Ich verstand es nicht, bohrte aber nicht weiter nach.

„Und, wie geht es dir sonst?“, lenkte ich das Gespräch in eine andere Richtung.

„Ach, ich habe meine Wohnung an der Ostsee auch verkauft und mir ein lebenslanges Wohnrecht gesichert.“

„Donnerwetter, musstest du ein zusätzliches Bankkonto eröffnen oder einen zusätzlichen Safe anmieten?“, versuchte ich zu scherzen.
Aber Dieter scherzte nicht.

Nicht, wenn es darum ging, seine großartigen Erfolge kundzutun.
Er sprach dann ganz besonders ausdrucksvoll, bedacht auf die Wirkung jedes einzelnen Wortes.

„Nein, stell‘ dir nur einmal den Blick auf die Ostsee vor. Kannst du dir ihn vorstellen?“

Ich merkte, wie in mir langsam Puls anschwoll.

„Dieter, möglicherweise ist dir entgangen, dass ich mich in meiner Zeit nach dem Abitur im ersten Studium mit dem Fach Schiffsmaschinenbetrieb beschäftigt habe und zur See gefahren bin. Also auch, wenn ich oft im Maschinenraum war, so bin ich doch ab und zu an Deck gegangen, um auf das weite Meer zu schauen.“

„Ja, natürlich“, entgegnete er, obwohl er das nun gar nicht von mir hören wollte.

Dieter wollte einfach nur, dass ich staunte, selbst nach so vielen Jahren.

„Was machst du denn jetzt?
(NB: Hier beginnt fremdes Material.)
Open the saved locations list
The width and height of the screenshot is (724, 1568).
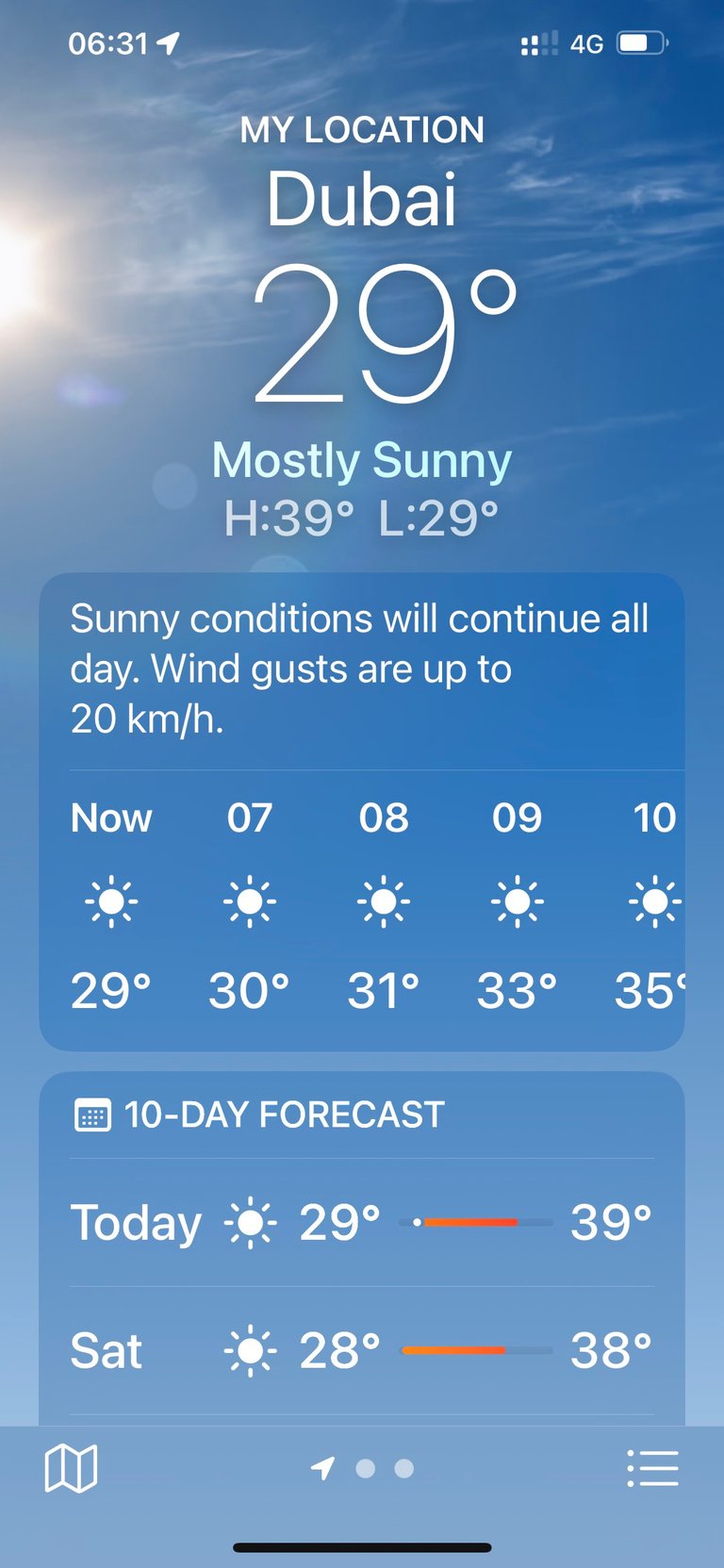click(652, 1468)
Wenn ich das noch richtig in Erinnerung habe, so wolltest du doch jetzt richtig Geld verdienen, mit dem Coaching loslegen, oder?“.
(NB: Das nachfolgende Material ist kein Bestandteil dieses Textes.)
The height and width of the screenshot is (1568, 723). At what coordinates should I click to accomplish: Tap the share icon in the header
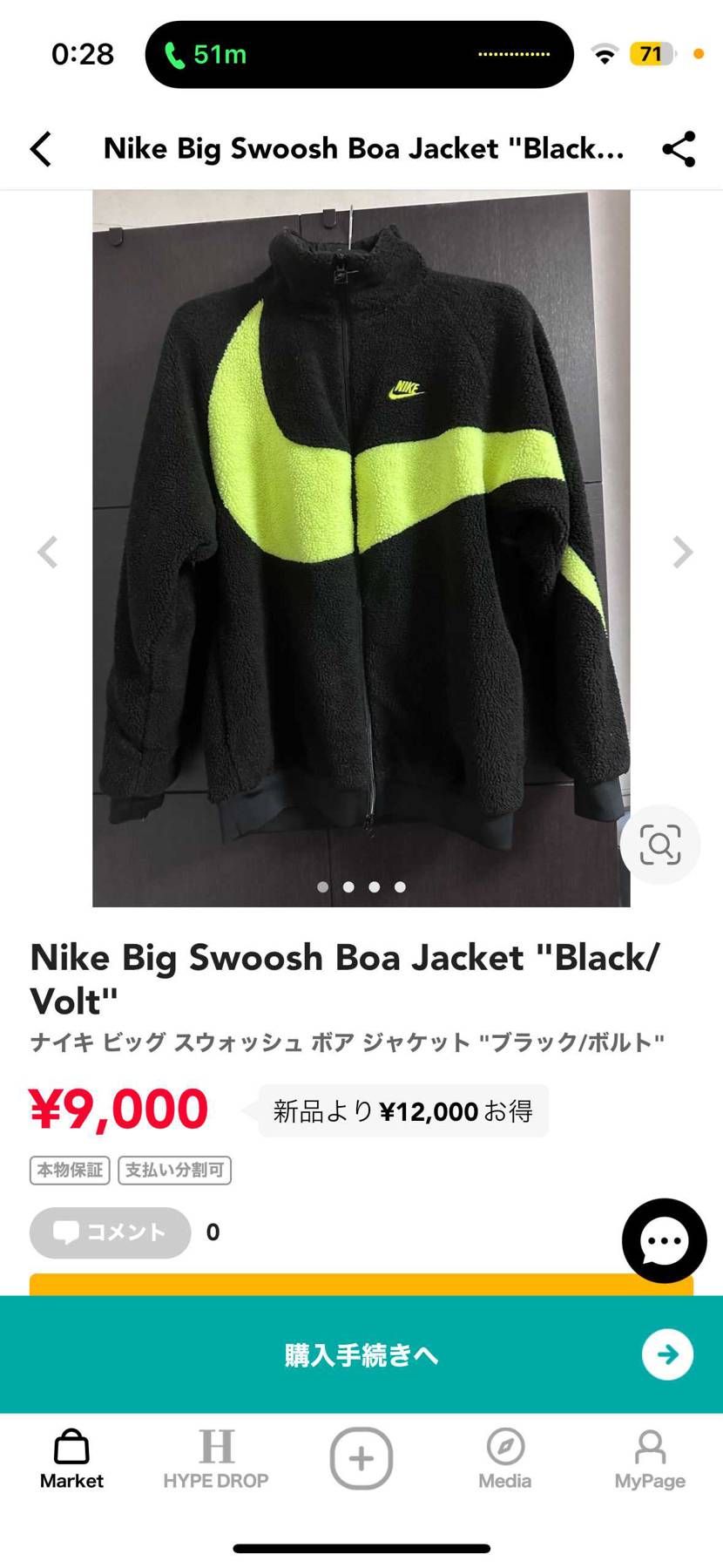click(x=679, y=148)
Ich wollte Dieter herauslocken und sehen, ob er sich selbst gegenüber Wort gehalten hatte.

„Nein, ich muss doch nun meine Hobbies ausleben.“
„Was meinst du?“

„Nun, ich schwebe mit meinem Mercedes über die Autobahn und genieße es, diesen Luxus zu haben.“

„Hm“, gab ich von mir.
„Und dann war ich erst kürzlich mit einem Wohnmobil im Urlaub. Einem Mercedes-Wohnwagen.

Du glaubst nicht, was das für einen Spaß gemacht hat. Allein, die Dusche, getrenntes WC, einfach Luxus pur.“

Warum erzählte Dieter mir das alles?
Glaubte er, ich würde ihm dieses Leben neiden oder vielleicht traurig sein, weil ich nicht mit einem Luxus-Wohnmobil in den Urlaub fuhr?
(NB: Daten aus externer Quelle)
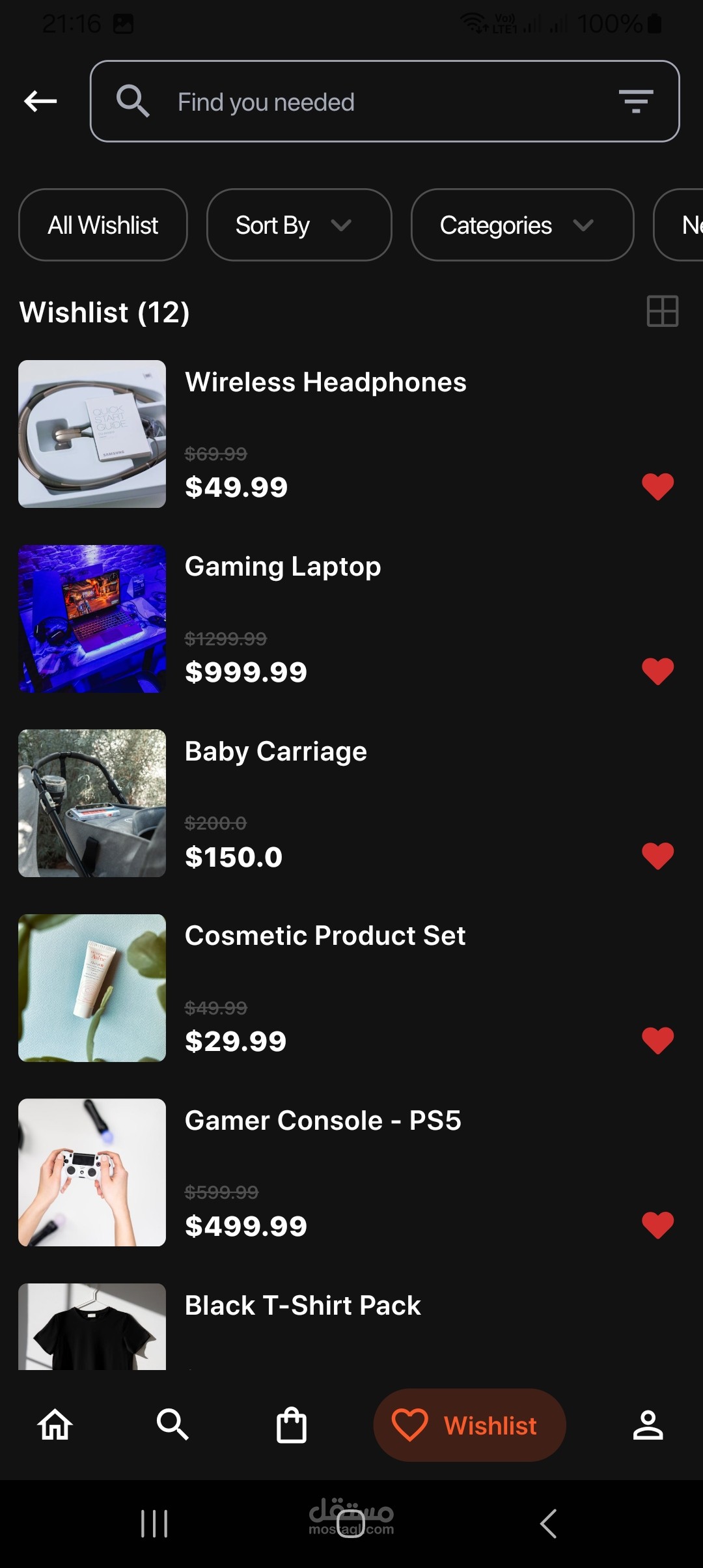The image size is (703, 1568).
Task: Go back with the top-left arrow
Action: [x=40, y=101]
„Dieter, wer wird da nicht schwach, wenn er solche Möglichkeiten hat. Aber was ist mit deiner Familie? Hast du geheiratet, oder bist du mit jemandem zusammen?“

Dieter antwortete nicht, er ging darauf nicht ein.

Ich wusste, dass er stets davon gesprochen hatte, die einzig Richtige für sich zu finden und dafür zu warten.

Doch offensichtlich hatte das nicht geklappt.
Das alles war nicht schlimm, schließlich war es sein Leben.

Aber warum schob er seine vermeintlichen materiellen Vorteile so in den Vordergrund?

Ich würde es nicht klären können, und ich wollte das auch nicht.

Wir sprachen noch kurze Zeit über Belangloses und verabschiedeten uns dann.

Ich wollte ihm noch sagen, dass ich ziemlich glücklich war mit dem, was ich hatte.
Wie ich mich zu Krümel freute, wie Klara und ich gern an die Ostsee fuhren, unser beider Heimat. Wieviel Spaß mir die Arbeit machte.

Aber: Würde ich dann nicht in die gleiche Kerbe hauen, wie es Dieter gerade getan hatte?

Ich ließ es also sein, beglückwünschte ihn zu all seinen Errungenschaften und wünschte ihm alles Gute für den weiteren Weg.

„Was war?“, fragte Klara mich, nachdem ich den Hörer aufgelegt hatte.

„Ach nichts“, sagte ich.
„Mir ist eben nur wieder klar geworden: Du musst nicht alles haben, aber du solltest das Richtige haben.“

Dieter glaubt das von sich und ich glaube das von mir auch.